» Stated goal
Copy each line in the data below that contains the word "Expand", matching its capitalization exactly.
* * *
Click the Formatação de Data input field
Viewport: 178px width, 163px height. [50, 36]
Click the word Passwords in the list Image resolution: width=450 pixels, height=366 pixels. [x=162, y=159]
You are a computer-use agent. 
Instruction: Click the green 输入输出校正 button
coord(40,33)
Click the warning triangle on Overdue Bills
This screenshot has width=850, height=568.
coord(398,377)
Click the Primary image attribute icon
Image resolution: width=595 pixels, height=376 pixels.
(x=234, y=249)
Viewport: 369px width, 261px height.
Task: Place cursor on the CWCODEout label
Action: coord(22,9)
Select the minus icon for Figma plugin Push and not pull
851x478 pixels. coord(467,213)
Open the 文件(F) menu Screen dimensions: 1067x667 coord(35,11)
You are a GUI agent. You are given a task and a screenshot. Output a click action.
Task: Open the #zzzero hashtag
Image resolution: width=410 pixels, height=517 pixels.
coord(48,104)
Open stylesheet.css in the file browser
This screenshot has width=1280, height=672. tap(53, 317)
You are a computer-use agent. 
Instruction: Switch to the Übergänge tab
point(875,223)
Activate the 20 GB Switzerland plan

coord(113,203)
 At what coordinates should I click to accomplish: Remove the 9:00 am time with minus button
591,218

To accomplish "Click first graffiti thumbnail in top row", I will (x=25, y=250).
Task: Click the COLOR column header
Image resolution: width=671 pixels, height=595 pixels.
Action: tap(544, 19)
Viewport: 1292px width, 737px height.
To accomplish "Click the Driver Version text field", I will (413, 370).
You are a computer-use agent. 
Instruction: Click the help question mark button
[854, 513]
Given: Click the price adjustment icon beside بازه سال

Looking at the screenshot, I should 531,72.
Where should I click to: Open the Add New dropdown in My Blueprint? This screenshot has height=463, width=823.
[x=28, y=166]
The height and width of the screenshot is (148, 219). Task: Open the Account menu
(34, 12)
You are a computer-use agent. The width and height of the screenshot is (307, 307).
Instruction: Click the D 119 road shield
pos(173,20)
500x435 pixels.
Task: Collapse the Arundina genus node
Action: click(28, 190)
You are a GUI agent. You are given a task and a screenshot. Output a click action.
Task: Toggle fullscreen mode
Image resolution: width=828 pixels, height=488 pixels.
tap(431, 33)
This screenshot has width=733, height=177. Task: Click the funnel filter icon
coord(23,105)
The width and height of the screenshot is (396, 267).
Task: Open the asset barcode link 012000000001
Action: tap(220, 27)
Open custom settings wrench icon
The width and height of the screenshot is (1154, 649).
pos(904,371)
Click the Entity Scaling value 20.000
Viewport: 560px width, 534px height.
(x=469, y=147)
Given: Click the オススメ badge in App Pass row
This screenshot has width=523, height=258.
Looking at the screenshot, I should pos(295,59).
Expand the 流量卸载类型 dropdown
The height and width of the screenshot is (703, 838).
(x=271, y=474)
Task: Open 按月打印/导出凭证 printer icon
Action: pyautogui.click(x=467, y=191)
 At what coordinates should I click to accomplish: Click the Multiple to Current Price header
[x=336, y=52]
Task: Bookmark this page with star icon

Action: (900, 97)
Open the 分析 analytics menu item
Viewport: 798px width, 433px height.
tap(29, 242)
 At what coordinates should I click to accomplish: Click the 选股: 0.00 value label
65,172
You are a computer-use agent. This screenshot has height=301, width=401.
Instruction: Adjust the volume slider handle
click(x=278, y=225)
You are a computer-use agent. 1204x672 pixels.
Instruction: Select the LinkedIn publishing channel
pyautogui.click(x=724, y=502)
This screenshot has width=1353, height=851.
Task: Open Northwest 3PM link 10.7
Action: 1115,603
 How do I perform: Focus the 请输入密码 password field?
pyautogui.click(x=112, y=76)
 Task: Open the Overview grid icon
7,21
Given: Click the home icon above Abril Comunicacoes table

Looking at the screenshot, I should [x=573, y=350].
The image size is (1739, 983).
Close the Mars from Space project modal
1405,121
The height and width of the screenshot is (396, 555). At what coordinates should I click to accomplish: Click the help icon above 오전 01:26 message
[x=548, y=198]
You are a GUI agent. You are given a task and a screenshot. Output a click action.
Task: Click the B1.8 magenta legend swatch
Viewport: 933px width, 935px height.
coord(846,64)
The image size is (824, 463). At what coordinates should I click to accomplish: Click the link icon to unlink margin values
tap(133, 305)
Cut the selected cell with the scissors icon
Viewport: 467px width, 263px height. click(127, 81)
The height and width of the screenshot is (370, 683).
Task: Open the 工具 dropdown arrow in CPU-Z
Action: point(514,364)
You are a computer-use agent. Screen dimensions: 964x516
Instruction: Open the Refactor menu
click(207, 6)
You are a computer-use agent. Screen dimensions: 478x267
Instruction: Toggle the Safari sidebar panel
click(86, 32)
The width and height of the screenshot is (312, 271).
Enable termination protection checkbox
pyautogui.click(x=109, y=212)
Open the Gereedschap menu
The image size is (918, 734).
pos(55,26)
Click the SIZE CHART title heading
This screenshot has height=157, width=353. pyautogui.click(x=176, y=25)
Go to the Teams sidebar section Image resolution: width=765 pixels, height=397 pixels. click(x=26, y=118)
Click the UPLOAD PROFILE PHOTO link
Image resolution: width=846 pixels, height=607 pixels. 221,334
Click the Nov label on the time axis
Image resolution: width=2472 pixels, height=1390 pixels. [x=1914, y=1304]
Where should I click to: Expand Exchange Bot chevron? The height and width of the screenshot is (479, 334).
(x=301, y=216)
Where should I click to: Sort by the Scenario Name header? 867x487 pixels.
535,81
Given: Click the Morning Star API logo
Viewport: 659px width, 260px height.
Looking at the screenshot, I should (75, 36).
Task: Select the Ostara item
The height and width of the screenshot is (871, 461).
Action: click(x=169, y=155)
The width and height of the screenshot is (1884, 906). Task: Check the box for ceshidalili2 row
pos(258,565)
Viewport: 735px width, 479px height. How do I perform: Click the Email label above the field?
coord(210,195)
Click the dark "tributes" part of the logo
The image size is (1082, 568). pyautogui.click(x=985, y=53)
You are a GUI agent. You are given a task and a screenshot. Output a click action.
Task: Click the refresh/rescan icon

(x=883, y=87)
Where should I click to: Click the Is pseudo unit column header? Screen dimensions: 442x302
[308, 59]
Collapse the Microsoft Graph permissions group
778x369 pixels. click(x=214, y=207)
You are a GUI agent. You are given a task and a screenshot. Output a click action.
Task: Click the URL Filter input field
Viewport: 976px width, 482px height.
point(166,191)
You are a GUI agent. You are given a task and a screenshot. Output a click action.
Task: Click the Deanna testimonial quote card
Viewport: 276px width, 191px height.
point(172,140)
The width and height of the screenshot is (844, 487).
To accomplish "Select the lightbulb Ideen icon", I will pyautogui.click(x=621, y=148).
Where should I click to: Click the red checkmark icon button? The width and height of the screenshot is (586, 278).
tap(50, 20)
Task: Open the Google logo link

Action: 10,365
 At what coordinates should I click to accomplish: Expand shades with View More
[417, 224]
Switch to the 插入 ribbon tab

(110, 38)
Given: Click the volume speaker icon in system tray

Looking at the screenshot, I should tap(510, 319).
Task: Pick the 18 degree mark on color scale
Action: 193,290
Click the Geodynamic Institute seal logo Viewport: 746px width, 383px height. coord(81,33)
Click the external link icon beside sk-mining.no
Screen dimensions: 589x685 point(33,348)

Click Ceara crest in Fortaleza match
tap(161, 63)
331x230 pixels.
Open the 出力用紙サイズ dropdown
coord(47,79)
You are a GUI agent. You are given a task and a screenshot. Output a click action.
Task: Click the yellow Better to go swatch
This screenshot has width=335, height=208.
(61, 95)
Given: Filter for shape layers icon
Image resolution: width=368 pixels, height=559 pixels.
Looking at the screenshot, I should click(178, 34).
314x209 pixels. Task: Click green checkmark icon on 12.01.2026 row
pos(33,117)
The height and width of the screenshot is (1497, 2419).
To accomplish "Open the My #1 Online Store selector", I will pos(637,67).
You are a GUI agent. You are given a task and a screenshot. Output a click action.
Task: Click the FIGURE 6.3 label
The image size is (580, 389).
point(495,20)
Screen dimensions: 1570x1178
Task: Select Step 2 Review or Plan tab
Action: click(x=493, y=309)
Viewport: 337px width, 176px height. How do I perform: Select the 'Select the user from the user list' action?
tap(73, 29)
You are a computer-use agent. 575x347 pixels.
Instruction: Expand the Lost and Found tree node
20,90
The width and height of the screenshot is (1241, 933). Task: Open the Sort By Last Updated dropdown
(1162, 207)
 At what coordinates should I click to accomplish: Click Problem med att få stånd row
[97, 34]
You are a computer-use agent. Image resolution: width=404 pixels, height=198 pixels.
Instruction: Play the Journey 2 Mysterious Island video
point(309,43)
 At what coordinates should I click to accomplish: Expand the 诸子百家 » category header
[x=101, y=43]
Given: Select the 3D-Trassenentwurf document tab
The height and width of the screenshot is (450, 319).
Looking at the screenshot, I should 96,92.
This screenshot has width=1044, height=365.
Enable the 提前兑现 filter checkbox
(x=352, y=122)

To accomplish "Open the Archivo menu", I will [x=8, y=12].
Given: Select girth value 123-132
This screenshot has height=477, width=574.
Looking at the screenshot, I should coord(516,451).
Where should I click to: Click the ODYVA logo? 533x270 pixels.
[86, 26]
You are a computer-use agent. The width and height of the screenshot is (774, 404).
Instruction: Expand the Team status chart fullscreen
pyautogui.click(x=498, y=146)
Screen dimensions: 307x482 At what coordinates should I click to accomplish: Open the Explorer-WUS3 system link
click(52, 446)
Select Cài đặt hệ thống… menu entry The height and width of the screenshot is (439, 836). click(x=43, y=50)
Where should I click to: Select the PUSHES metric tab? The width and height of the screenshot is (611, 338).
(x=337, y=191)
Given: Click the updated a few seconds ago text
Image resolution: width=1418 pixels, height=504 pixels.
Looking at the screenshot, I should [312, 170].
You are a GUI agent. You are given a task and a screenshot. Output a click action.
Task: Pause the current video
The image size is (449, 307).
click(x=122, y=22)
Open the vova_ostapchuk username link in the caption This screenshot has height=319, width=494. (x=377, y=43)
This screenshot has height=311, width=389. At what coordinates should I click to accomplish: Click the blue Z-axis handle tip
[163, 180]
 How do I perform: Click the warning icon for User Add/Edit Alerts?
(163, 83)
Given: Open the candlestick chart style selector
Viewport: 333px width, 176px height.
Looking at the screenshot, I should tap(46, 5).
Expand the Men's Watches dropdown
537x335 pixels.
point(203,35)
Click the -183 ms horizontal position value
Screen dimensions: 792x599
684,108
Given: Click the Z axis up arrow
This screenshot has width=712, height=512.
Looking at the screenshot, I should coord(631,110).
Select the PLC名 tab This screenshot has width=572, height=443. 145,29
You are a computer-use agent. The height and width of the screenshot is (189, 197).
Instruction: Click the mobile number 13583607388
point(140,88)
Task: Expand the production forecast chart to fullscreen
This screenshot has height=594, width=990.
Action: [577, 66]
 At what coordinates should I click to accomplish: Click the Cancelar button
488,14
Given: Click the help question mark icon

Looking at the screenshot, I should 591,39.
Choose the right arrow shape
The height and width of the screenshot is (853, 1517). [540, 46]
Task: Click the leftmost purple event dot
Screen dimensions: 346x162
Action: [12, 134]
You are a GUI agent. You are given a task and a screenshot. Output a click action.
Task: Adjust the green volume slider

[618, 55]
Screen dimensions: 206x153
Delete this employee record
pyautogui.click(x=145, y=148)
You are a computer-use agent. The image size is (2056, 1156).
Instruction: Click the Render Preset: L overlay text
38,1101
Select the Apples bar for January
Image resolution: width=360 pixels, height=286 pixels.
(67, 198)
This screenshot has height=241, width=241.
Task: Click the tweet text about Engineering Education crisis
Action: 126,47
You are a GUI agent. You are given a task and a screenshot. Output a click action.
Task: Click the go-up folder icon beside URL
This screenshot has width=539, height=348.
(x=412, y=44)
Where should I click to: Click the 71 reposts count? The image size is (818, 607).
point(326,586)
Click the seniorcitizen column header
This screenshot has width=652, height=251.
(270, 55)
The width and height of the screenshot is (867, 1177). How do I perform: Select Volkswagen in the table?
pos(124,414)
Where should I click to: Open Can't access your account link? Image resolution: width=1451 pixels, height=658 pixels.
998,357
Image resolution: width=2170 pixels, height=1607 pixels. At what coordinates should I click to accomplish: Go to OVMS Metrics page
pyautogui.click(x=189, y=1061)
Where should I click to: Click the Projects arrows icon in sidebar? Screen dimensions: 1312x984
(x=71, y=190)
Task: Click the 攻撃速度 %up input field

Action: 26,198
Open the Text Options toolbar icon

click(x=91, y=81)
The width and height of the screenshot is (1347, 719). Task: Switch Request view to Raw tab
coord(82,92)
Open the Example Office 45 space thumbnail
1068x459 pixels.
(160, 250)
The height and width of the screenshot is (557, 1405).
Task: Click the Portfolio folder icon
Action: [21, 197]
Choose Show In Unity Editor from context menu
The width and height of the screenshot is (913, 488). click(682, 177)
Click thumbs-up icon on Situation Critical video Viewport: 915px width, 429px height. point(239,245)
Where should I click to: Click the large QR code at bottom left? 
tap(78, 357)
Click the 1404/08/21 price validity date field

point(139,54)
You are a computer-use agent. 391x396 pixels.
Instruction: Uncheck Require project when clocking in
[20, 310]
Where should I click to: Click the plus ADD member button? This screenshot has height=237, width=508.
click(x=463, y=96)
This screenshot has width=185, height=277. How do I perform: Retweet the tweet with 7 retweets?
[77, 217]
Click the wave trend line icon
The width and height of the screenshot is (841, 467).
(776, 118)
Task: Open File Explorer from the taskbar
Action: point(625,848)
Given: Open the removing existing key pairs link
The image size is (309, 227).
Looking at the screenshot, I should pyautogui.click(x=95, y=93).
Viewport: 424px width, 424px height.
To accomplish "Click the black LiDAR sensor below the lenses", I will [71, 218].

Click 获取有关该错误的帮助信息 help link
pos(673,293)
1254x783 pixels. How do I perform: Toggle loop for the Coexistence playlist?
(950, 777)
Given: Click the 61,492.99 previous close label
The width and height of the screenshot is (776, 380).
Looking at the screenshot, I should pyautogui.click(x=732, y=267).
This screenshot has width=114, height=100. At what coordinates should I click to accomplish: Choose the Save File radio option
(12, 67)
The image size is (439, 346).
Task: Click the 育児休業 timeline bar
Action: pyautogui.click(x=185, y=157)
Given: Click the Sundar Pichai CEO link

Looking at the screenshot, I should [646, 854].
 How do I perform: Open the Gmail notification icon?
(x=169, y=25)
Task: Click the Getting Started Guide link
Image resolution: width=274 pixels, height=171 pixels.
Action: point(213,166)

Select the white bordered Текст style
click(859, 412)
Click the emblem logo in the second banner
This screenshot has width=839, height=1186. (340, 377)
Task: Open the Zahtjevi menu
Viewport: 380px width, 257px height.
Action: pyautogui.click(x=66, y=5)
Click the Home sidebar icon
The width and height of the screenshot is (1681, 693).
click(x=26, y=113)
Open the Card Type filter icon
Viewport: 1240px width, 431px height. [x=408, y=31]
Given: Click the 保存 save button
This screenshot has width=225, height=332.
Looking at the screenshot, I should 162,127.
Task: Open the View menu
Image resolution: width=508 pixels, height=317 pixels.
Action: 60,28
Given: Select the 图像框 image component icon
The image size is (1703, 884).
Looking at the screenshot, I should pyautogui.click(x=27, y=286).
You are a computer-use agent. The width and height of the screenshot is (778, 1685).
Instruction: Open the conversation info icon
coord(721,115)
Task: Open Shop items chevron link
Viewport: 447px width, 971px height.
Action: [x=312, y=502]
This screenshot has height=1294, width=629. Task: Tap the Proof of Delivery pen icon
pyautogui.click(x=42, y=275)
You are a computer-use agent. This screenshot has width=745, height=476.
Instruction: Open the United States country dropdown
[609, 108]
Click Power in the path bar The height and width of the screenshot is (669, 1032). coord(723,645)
* * *
» Full answer
Expand the 流量卸载类型 dropdown
Where should I click to: Expand Exchange Bot chevron? The height and width of the screenshot is (479, 334).
 At what coordinates should I click to accomplish: Expand shades with View More
Instruction: Expand the Lost and Found tree node
 At what coordinates should I click to accomplish: Expand the 诸子百家 » category header
Instruction: Expand the Team status chart fullscreen
Expand the Men's Watches dropdown
Task: Expand the production forecast chart to fullscreen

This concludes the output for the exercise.